* Work instruction: Your task is to reproduce exactly the lines from the one containing "You are a computer-use agent." through the last line below, both ends included, and nothing else, with no pictures.

* Available data:

■ ■ ■ ■ ■

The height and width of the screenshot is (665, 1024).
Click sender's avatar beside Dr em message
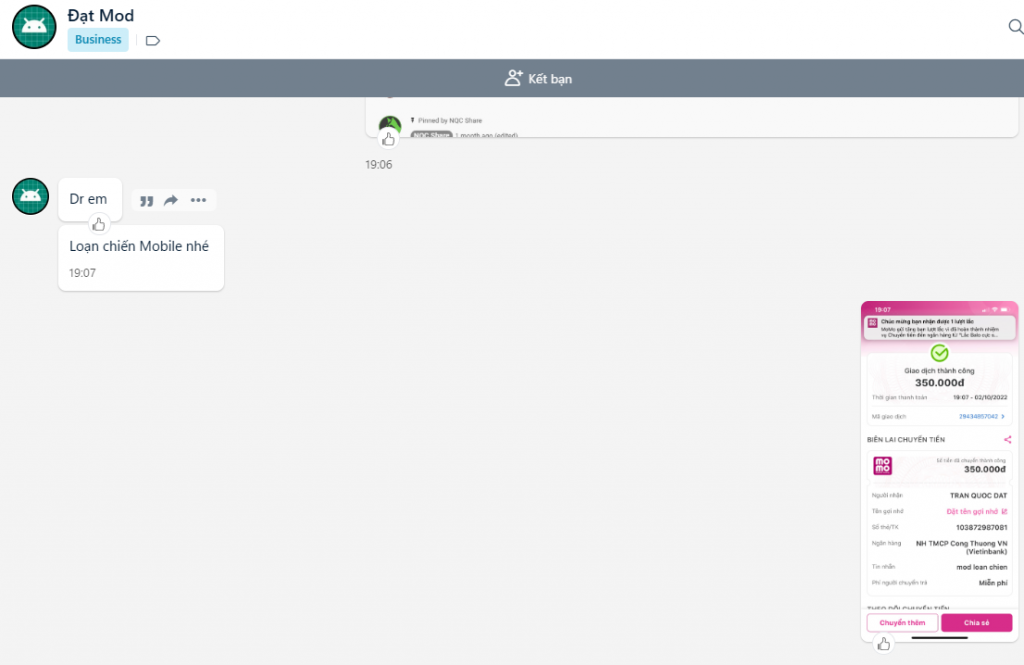tap(31, 196)

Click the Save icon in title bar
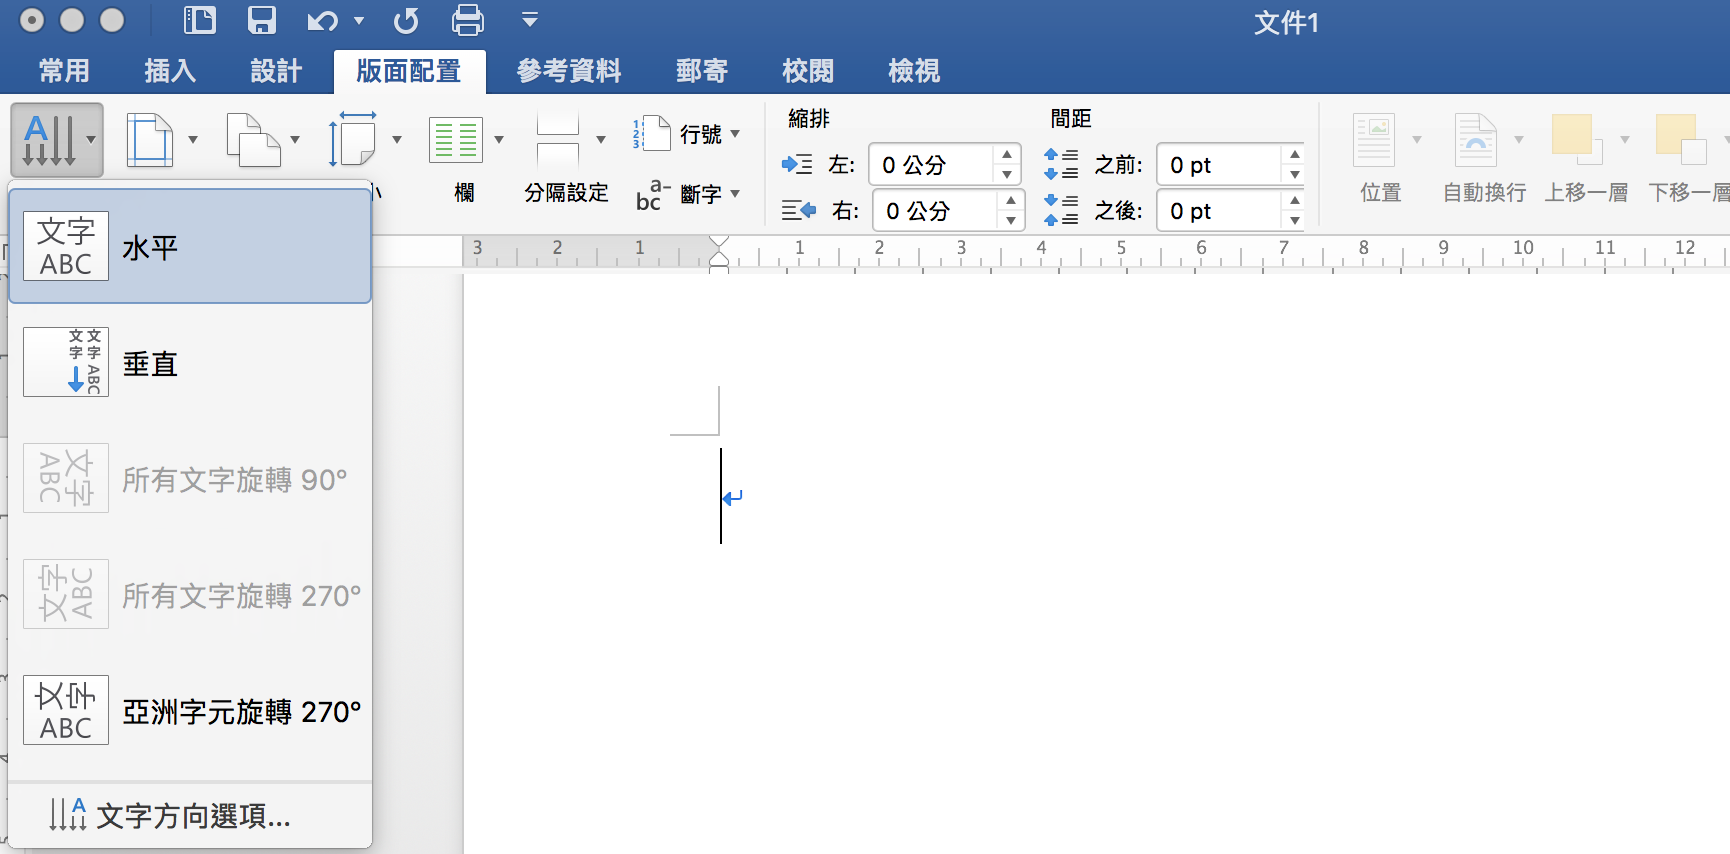pos(262,20)
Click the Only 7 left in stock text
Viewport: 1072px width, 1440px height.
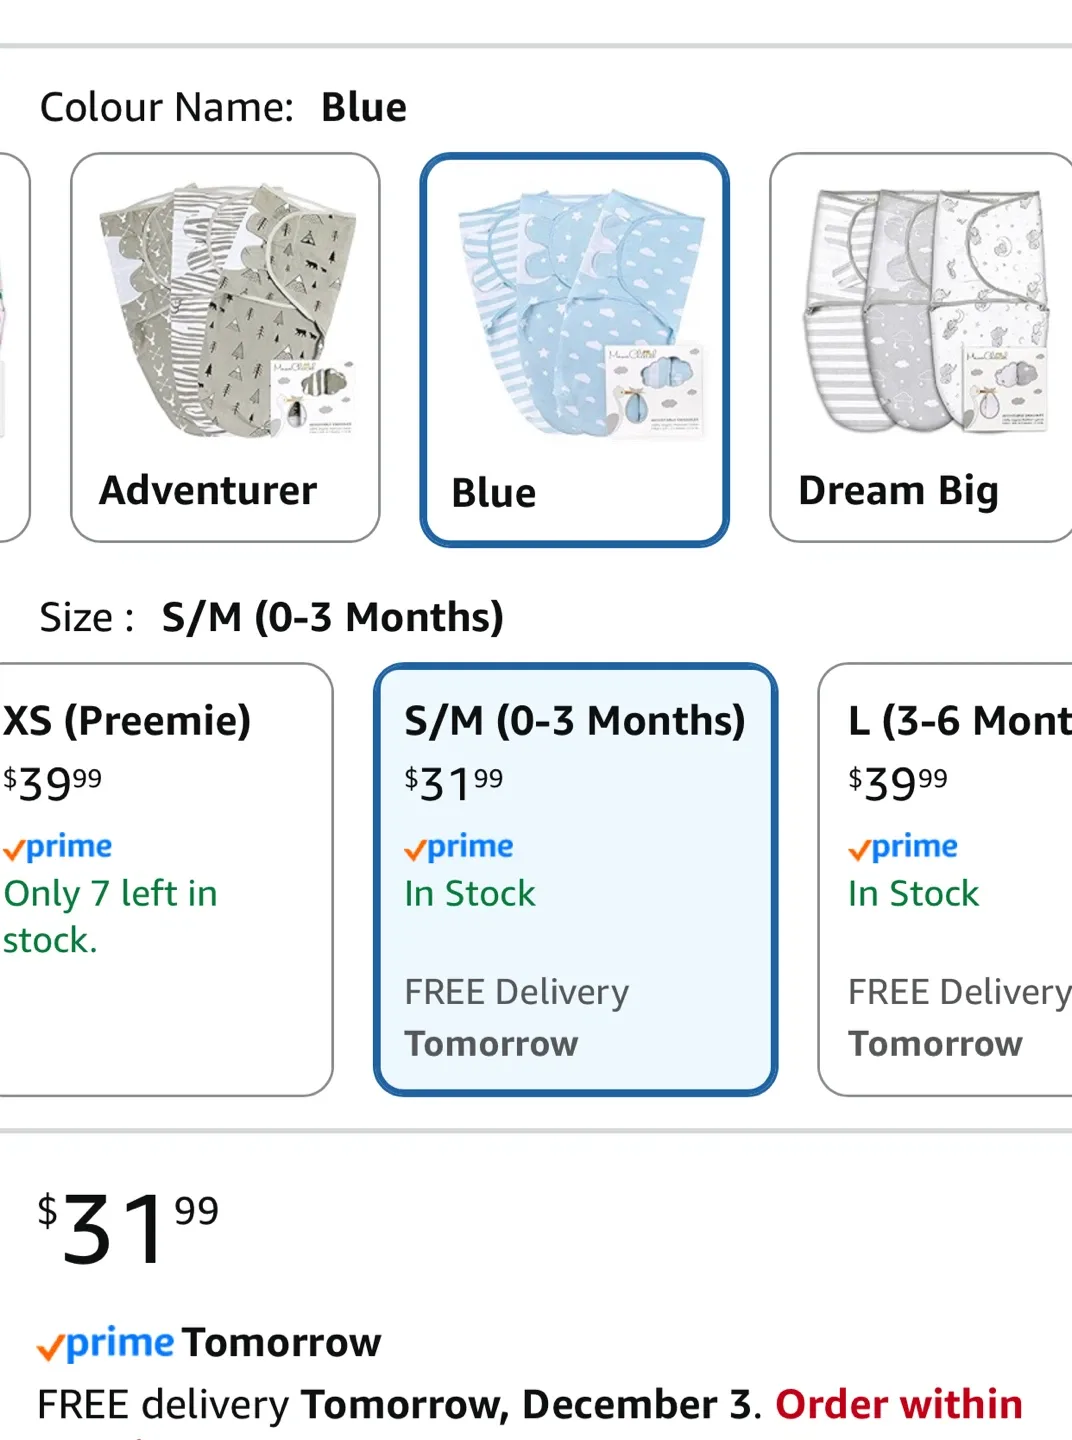[110, 915]
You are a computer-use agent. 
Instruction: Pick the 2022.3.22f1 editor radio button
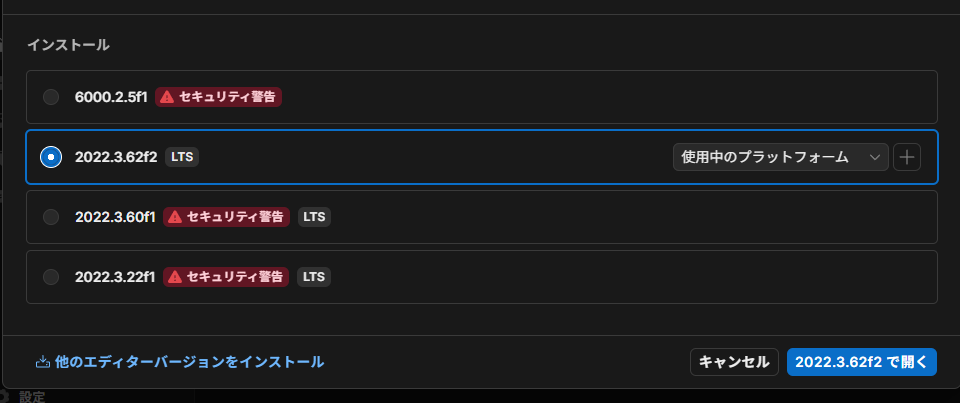(x=51, y=277)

■ ■ ■ ■ ■

* Solution to this task:
You are a computer-use agent. 
Instruction: Pick the 2022.3.22f1 editor radio button
(x=51, y=277)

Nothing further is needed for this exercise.